Johanna Treblin über die Ankündigung, die Entwicklungspolitik zu reformieren

  • Von Johanna Treblin
  • Lesedauer: 1 Min.

Nachdem bereits unter Schwarz-Gelb die Entwicklungspolitik noch stärker zur Wirtschaftsförderungspolitik umgebaut wurde, will Kanzlerin Merkel den Trend nun weiter vorantreiben. Die Leitlinien für die Entwicklungshilfe von 2011 sollen überarbeitet werden, so die Kanzlerin in ihrem Video-Podcast vom Wochenende. Vor allem der Blick auf Afrika sei von einem »Hilfsbedürfnis« geprägt. Doch der Kontinent sollte stärker von seinen Rohstoffen profitieren.

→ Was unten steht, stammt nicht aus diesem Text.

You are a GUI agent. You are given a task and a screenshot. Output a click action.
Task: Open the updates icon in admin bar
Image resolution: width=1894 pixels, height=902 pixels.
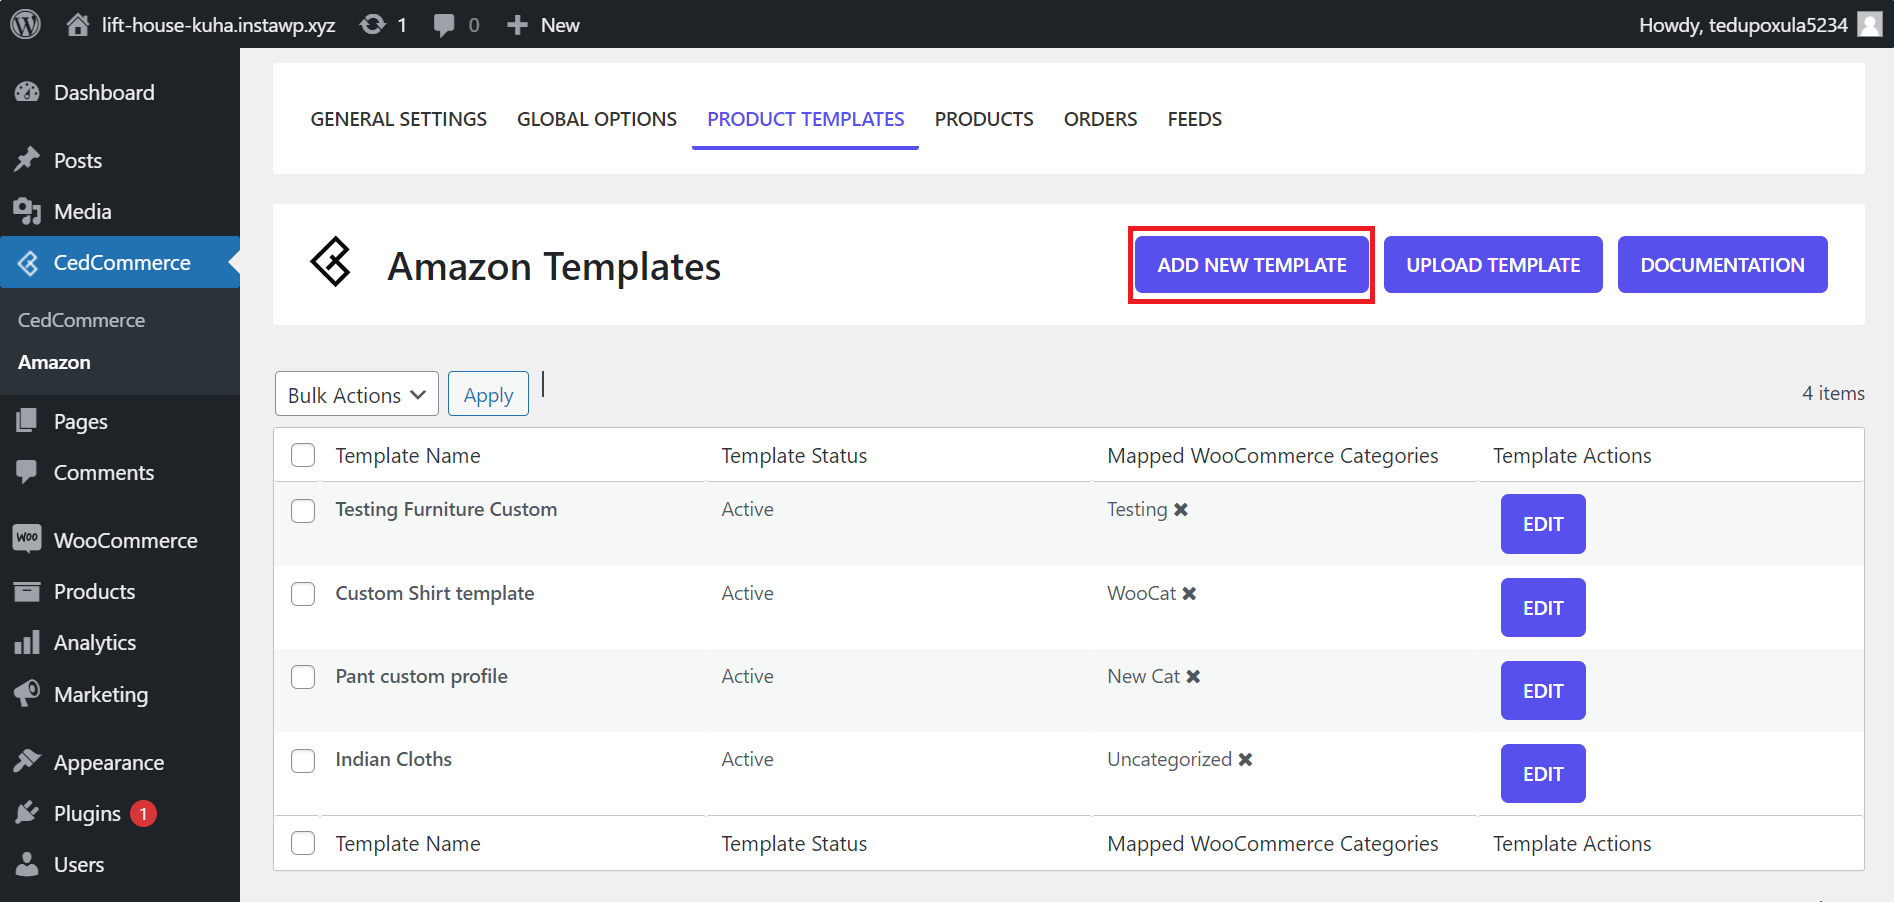pyautogui.click(x=373, y=24)
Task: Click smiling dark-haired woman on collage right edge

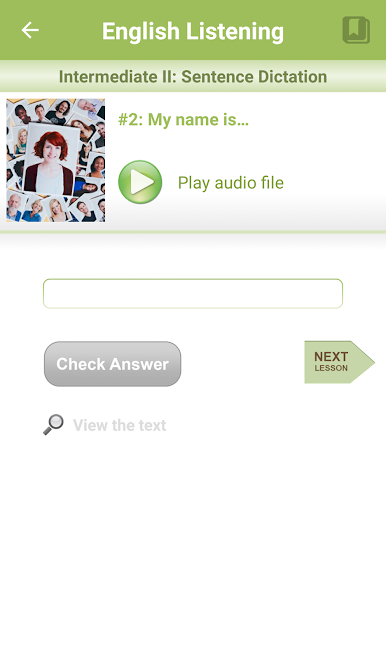Action: (96, 166)
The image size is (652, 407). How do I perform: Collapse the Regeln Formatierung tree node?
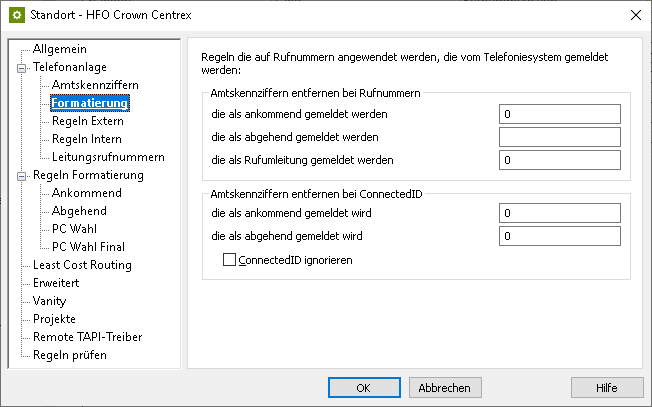(x=21, y=175)
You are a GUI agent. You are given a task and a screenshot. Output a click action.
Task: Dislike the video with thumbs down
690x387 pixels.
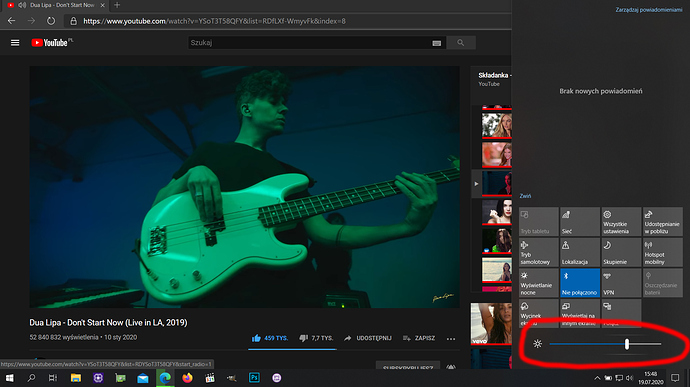[x=316, y=338]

Dagegen kann niemand etwas haben, solange Menschenrechte eingehalten werden, die Umwelt geschont wird, und fremde Staaten den Kampf um Ressourcen nicht mit Waffen und wirtschaftlichem Druck anheizen. Um die afrikanischen Länder dabei zu unterstützen, hat Merkel Deutschland nun als »ehrlichen Makler« angepriesen. Doch Makler handeln immer, um die fette Provision zu kassieren. Ob das Produkt - in dem Fall die Entwicklungshilfe - ein gutes ist, ist zweitrangig. Das von Merkel für die Reform der Leitlinien ausgerufene Motto »Eigenverantwortung stärken und Chancen sichern und suchen« mag dabei vor allem ein Aufruf an deutsche Unternehmen sein: Schaut, was es da drüben gibt, und nehmt es euch. Zu überarbeiten gibt es also im Grunde genommen nichts: Die eigene Wirtschaftsförderung als Wirtschaftsförderung rohstoffreicher Staaten zu tarnen, ist wirklich keine Innovation in der Geschichte der deutschen Entwicklungspolitik.